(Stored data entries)
= = =

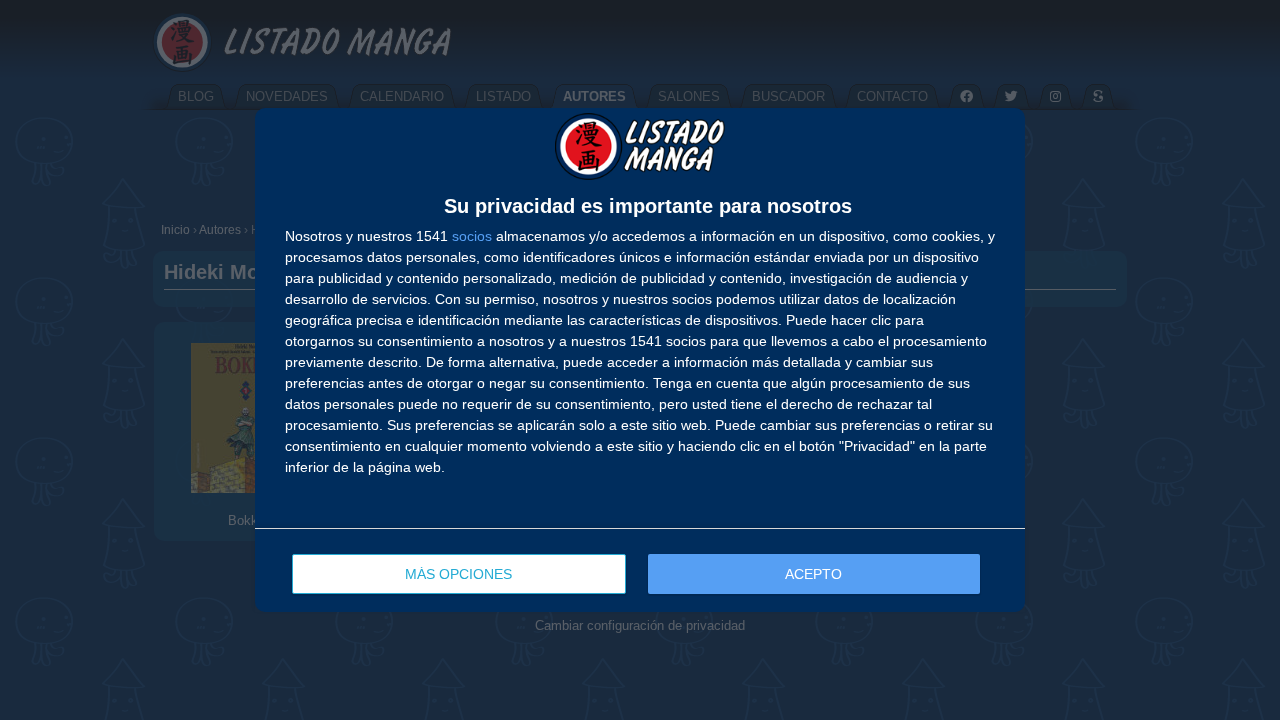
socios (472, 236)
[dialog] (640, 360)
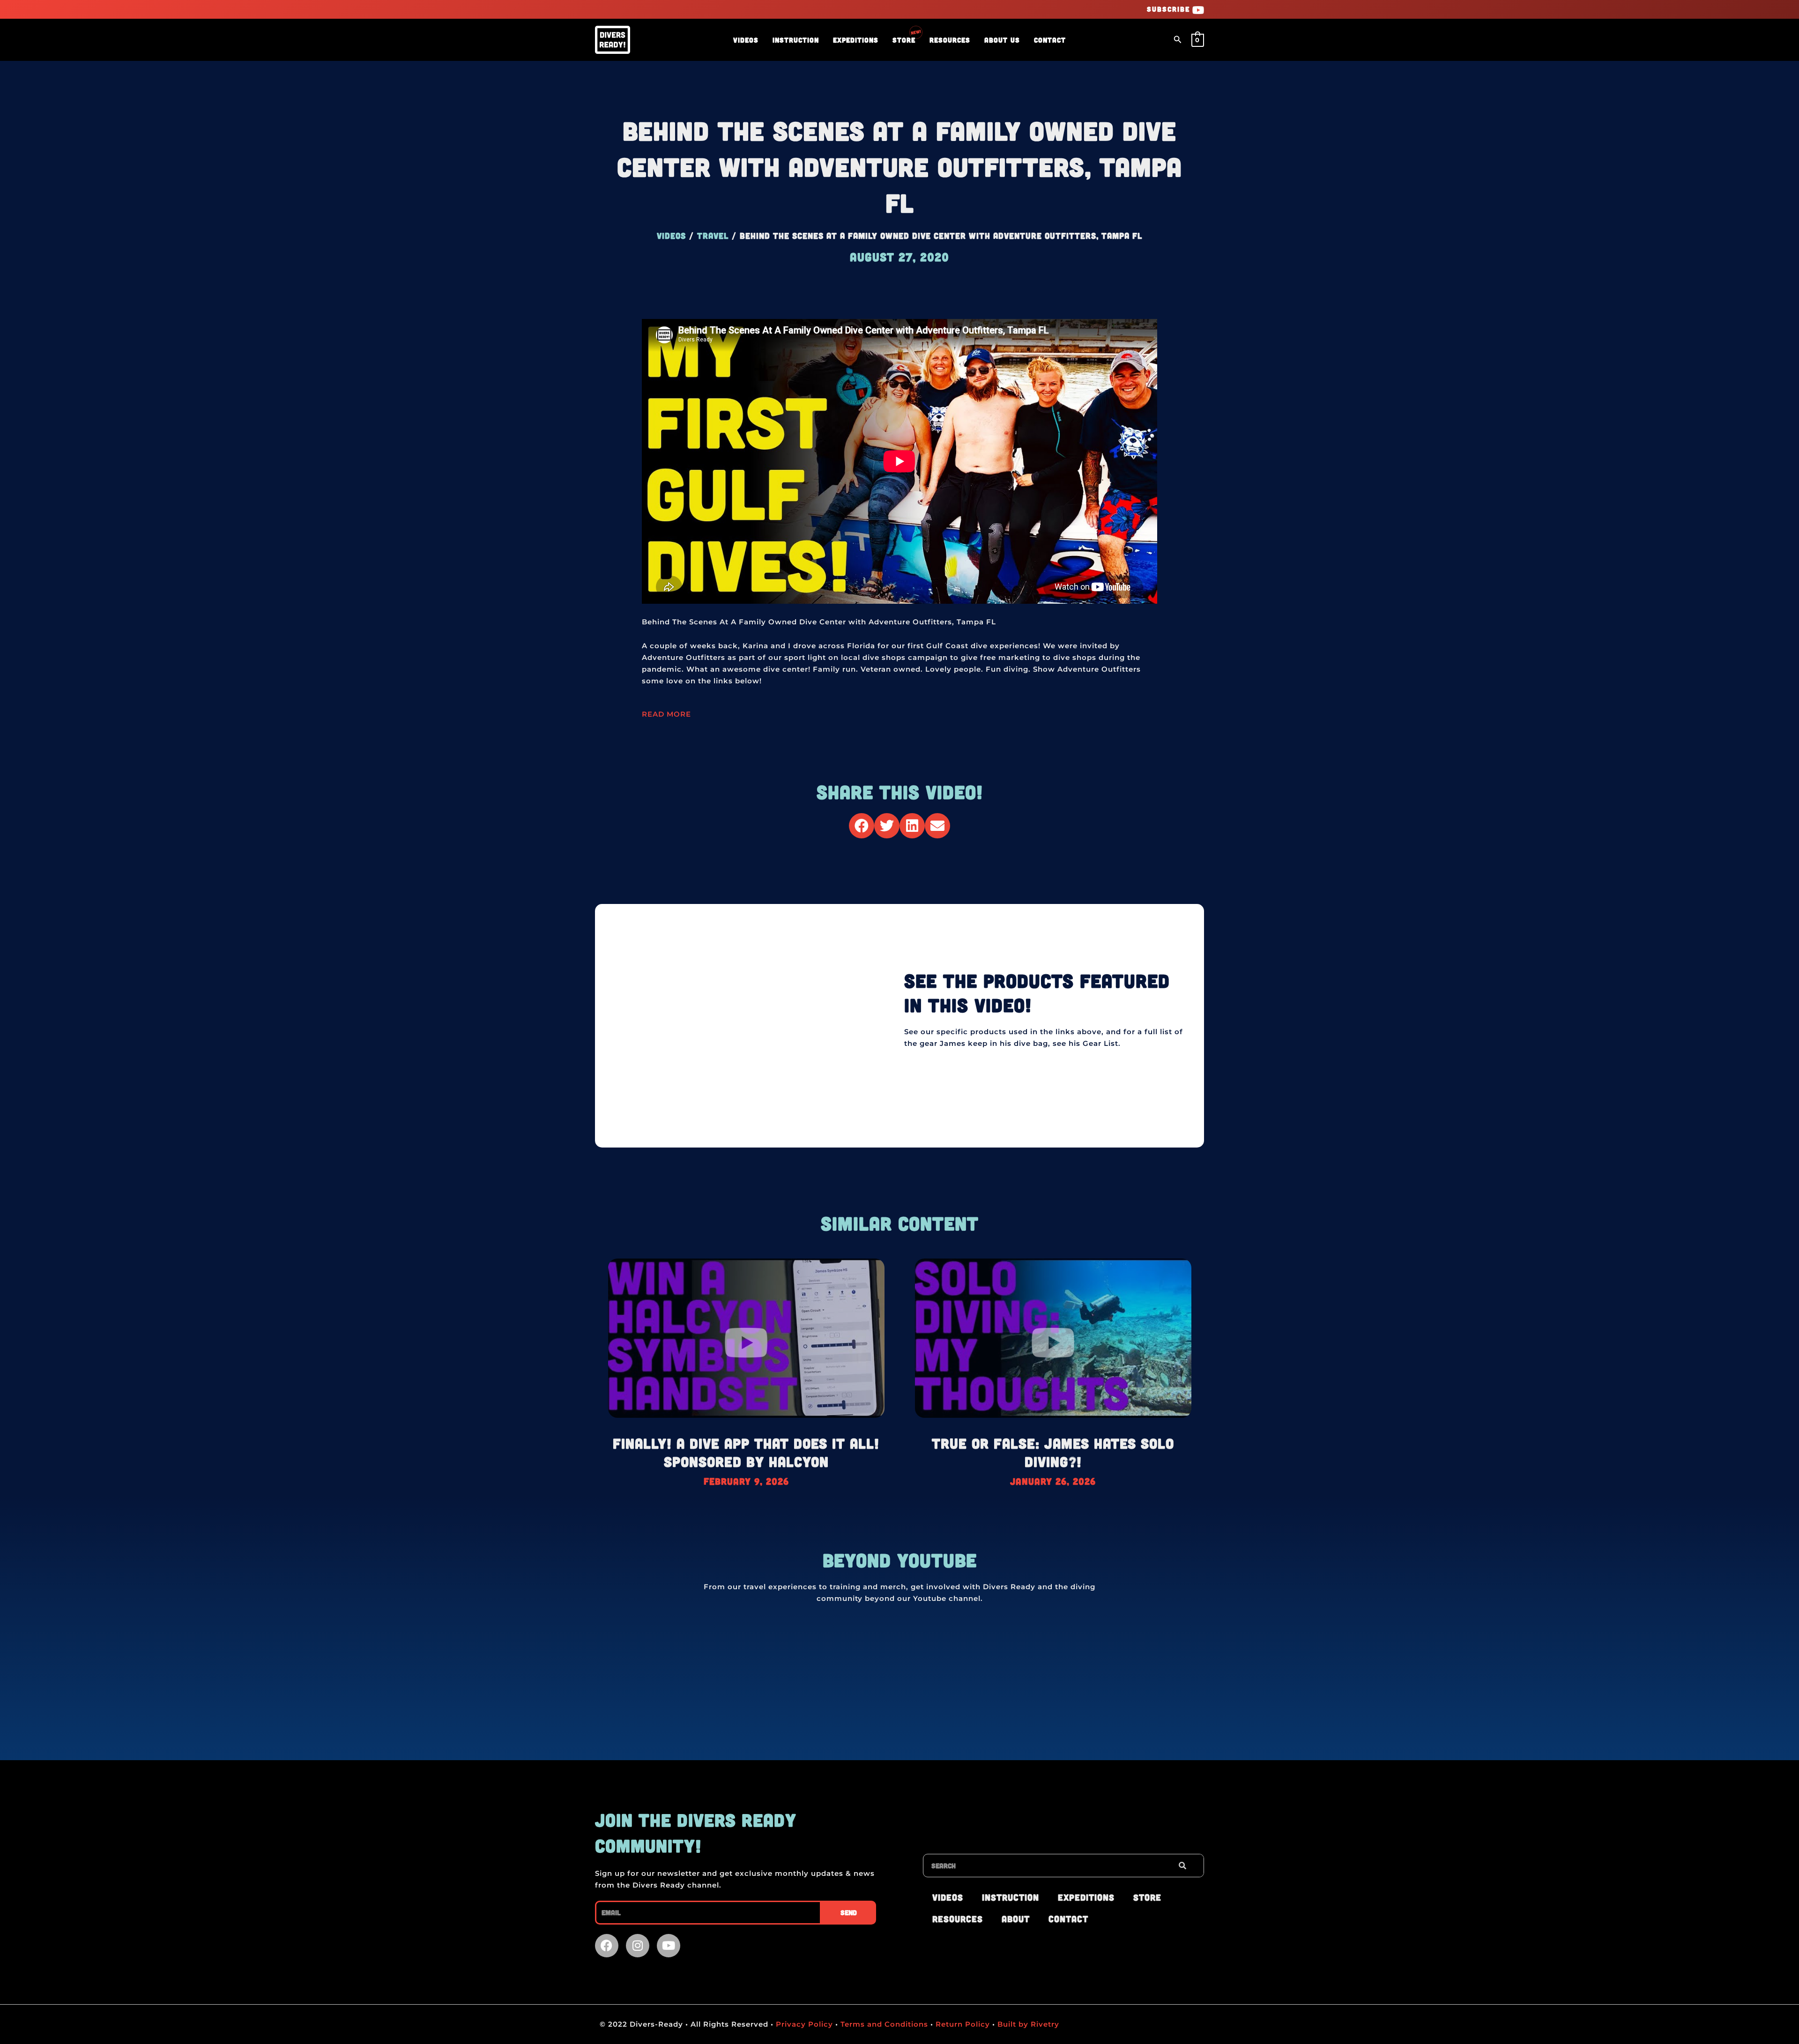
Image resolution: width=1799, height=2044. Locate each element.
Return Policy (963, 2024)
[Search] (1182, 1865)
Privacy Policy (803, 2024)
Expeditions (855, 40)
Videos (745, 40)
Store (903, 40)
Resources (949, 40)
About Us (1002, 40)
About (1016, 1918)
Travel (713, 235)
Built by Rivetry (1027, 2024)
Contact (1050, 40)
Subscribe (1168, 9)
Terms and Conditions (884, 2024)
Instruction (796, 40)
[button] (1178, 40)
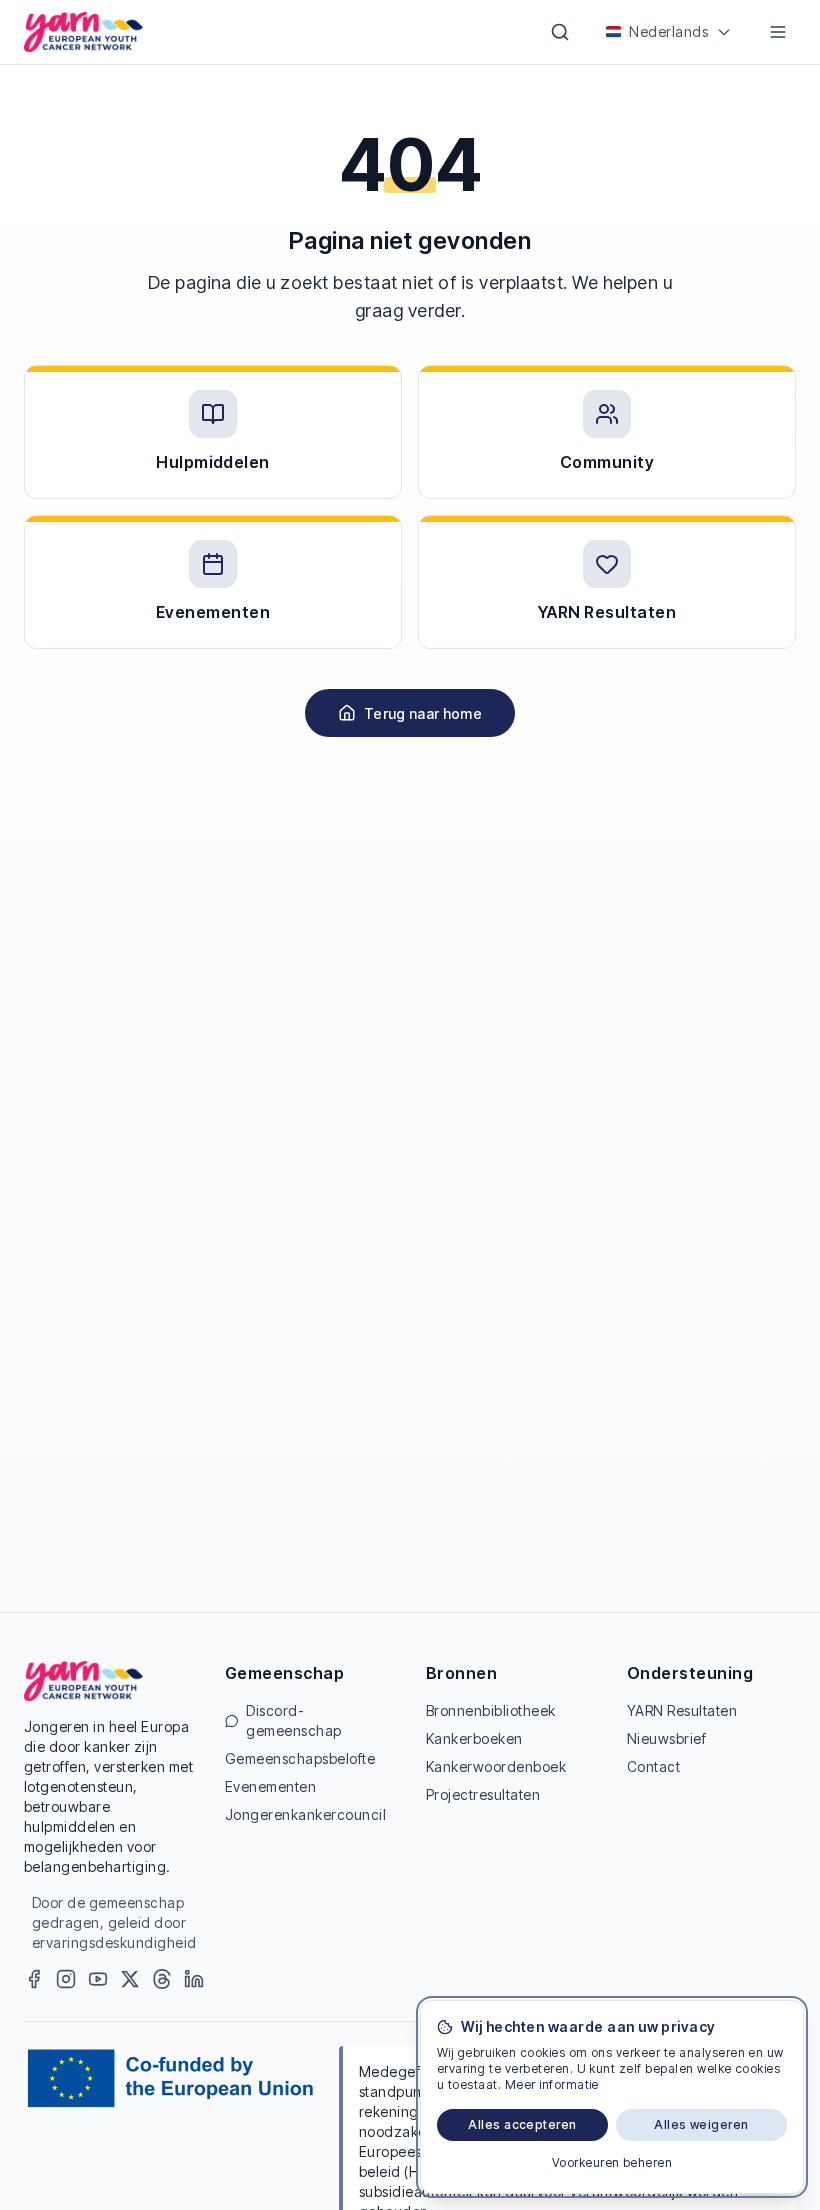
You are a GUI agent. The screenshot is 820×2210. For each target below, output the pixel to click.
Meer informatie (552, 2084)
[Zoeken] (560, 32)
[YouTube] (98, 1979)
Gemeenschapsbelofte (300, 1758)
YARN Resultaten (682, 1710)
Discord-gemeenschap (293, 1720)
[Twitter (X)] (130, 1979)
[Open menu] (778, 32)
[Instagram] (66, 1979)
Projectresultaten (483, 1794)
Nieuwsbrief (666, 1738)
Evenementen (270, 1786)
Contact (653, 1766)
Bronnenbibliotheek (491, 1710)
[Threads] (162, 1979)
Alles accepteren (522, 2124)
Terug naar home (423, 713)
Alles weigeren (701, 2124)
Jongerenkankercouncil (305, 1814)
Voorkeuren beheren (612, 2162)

= = =

Using the records above, extract exactly and only the lines from the one with "Image resolution: width=1799, height=2044." through the final line, inclusive, leaving out pictures.

#### Solution to the exercise:
Image resolution: width=1799, height=2044. Locate each element.
Return Policy (963, 2024)
[Search] (1182, 1865)
Privacy Policy (803, 2024)
Expeditions (855, 40)
Videos (745, 40)
Store (903, 40)
Resources (949, 40)
About Us (1002, 40)
About (1016, 1918)
Travel (713, 235)
Built by Rivetry (1027, 2024)
Contact (1050, 40)
Subscribe (1168, 9)
Terms and Conditions (884, 2024)
Instruction (796, 40)
[button] (1178, 40)
You are a GUI agent. The screenshot is 820×2210. For each target below, output the pixel to click.
Meer informatie (552, 2084)
[Zoeken] (560, 32)
[YouTube] (98, 1979)
Gemeenschapsbelofte (300, 1758)
YARN Resultaten (682, 1710)
Discord-gemeenschap (293, 1720)
[Twitter (X)] (130, 1979)
[Open menu] (778, 32)
[Instagram] (66, 1979)
Projectresultaten (483, 1794)
Nieuwsbrief (666, 1738)
Evenementen (270, 1786)
Contact (653, 1766)
Bronnenbibliotheek (491, 1710)
[Threads] (162, 1979)
Alles accepteren (522, 2124)
Terug naar home (423, 713)
Alles weigeren (701, 2124)
Jongerenkankercouncil (305, 1814)
Voorkeuren beheren (612, 2162)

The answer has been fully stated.